Content Creation

Learn How to Increase Your Readership


Published: November 19, 2012 (Updated: February 28, 2020)

Whenever there’s an issue with just one blogger, it can be an awkward problem to address. However, when you’re the person in question who isn’t driving readers to the blog, the issue can be disheartening.

For guest bloggers and permanent team members who face low reader interest and dwindling tweets, it’s never too late to build support. In fact, there’s a simple formula to follow in order to check yourself for specific issues before applying a general overhaul to your style.

Accept the Issue

Don’t quit. Don’t blame anyone else. And whatever you do—never attempt to blame IT or software for glitching your ‘likes’ and shares. If your readership is 20% lower than it used to be, or lower than the average blogger on the site, then it’s time to face the fact that you’re not appealing to readers. Get a glass of water or go for a run, and then just accept it.

At this point it’s wise to create a spreadsheet for yourself to track ‘likes’ and shares. Note any comments, your response time, and if your blogs were evenly spaced each week. Sometimes changing publication days and times can have drastic results, as can missing a few weeks for vacation. Make sure your reader revolt isn’t due to something beyond control, and then proceed.


  • By being proactive you’re doing more than many other bloggers.
  • Don’t be complacent.

Ask For Advice

Talk to the blog coordinator and your colleagues. Ask their advice about your posts, and about the readership.
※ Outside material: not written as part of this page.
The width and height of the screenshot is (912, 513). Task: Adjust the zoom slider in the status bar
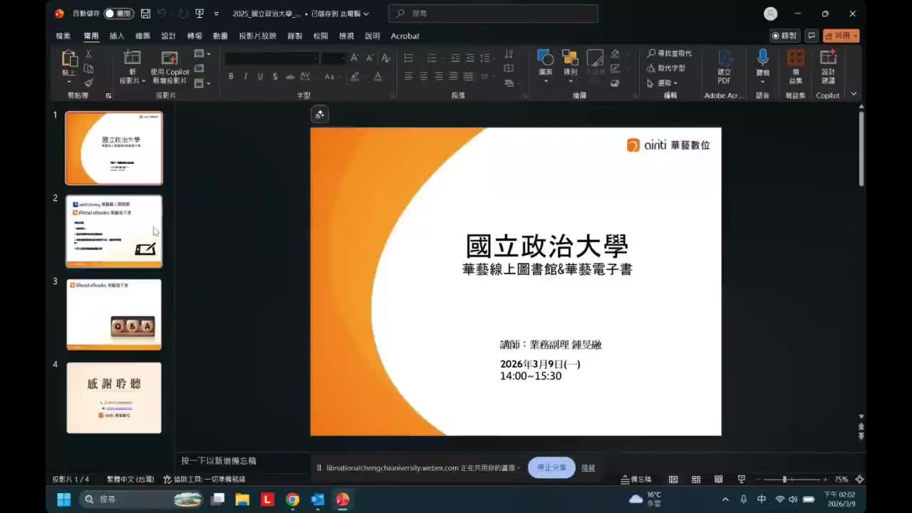coord(784,479)
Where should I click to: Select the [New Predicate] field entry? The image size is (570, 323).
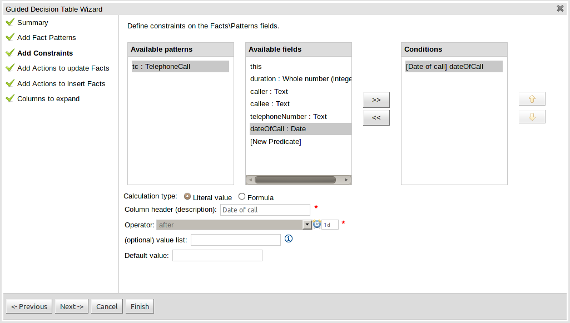tap(276, 142)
Try to dig deep and find out what they’re doing differently.

Also, consider how long the other bloggers have been with the site, and if it’s possible that readers are just more attached to the long term writers and famous names. It’s perfectly natural for the blog all stars and thought leaders to pull in ten times as many tweets and ‘upvotes’ per blog. Rather than be jealous, accept that this kind of recognizable expertise and acquired fan roster takes time and devotion to build.


  • Be ready to hear anything.
  • Don’t lead people to answers you want to hear: try to ask open-ended questions.

Re-Read Posts & Comments

Via The Telegraph

Go back to each blog and score it with as little bias as possible. Did you write a few sloppy posts during a break-up or while you were in the hospital? Are there blogs that—for whatever reason—don’t read the same to you after a few weeks or months’ removal?

Take an earnest look at your overall quality: readers always choose writers who are consistent, even if they’re consistently a little less interesting than the highs of a rollercoaster-writer. Make sure that you deliver high quality content every week. If that’s not possible, consider reducing your commitment so that you can maintain high quality writing.


  • Do the titles accurately describe the posts for readers?
  • Are your topics either original or the best-written variant of the topic?

Make Sure You Share

Never expect readers to share posts that you aren’t sharing yourself. Have you shared and ‘liked’ other published articles? Have you responded to every comment in a timely fashion? Readers who are left wondering for more than 24 hours get the impression that the writer doesn’t care or isn’t invested: they will go read a blog that delivers interaction.

When you share your own blog article, make sure you include a brief comment with the share to personalize it. Simply writing “My new Post!” can encourage your real life friends to read it or blindly click ‘like.’ Or you can comment on the share with a teaser comment about something interesting in the article, or something witty about the concept.


  • Spread out your activity by sharing it one day, tweeting the next, and ‘liking’ on the third day. This will keep the blog fresh in people’s minds all week.

Ask for Support

Via Job Seekers

Approach the friends and colleagues you feel the most comfortable with and ask them to go share your blogs and ‘like’ them. This kind of organic growth from a pool of confidants can lead to more readers, as well as an initial self-esteem boost that wounded writers might need after facing low interest.


  • Only ask once: you don’t want to nag friends.
  • Make it easy for friends by linking them to your blog author page so that they can browse all posts for ones they genuinely want to ‘like.’

Network, Network, Network

Start by leaving comments on colleagues’ blogs (after actually reading them), and build to leaving comments for acquaintances, industry peers, and industry thought leaders. These comments could help you to build name recognition and rapport with people who might read your post out of curiosity.

Attend conferences and pass out your cards like Valentines. Talk to people and develop a genuine interest in what they’re doing: make notes about them on the backside of their business cards so that you can remember them next time. While this kind of networking can take months or years to yield results, every bit helps.

Start mentioning your blog to people who might learn from it or be able to use it as a resource. This could include former teachers, old friends, and people who used to work in your office. Remember that building a name isn’t a job for shy people: you have to want to be recognized as a writer.


  • Try not to hang out with old friends too much at conferences, because you’ll appear cliquey and hard-to-approach.
  • Make sure comments you leave on blogs are thoughtful and brief.


If you’ve reviewed all of your past posts and started networking whenever possible, all you can do is start making minor tweaks to your style to see if there’s a difference. Keep tracking changes to ‘likes’ and ‘upvotes’ on the spreadsheet you created, and with a little luck and consistency, your blog will eventually get where you want it to go.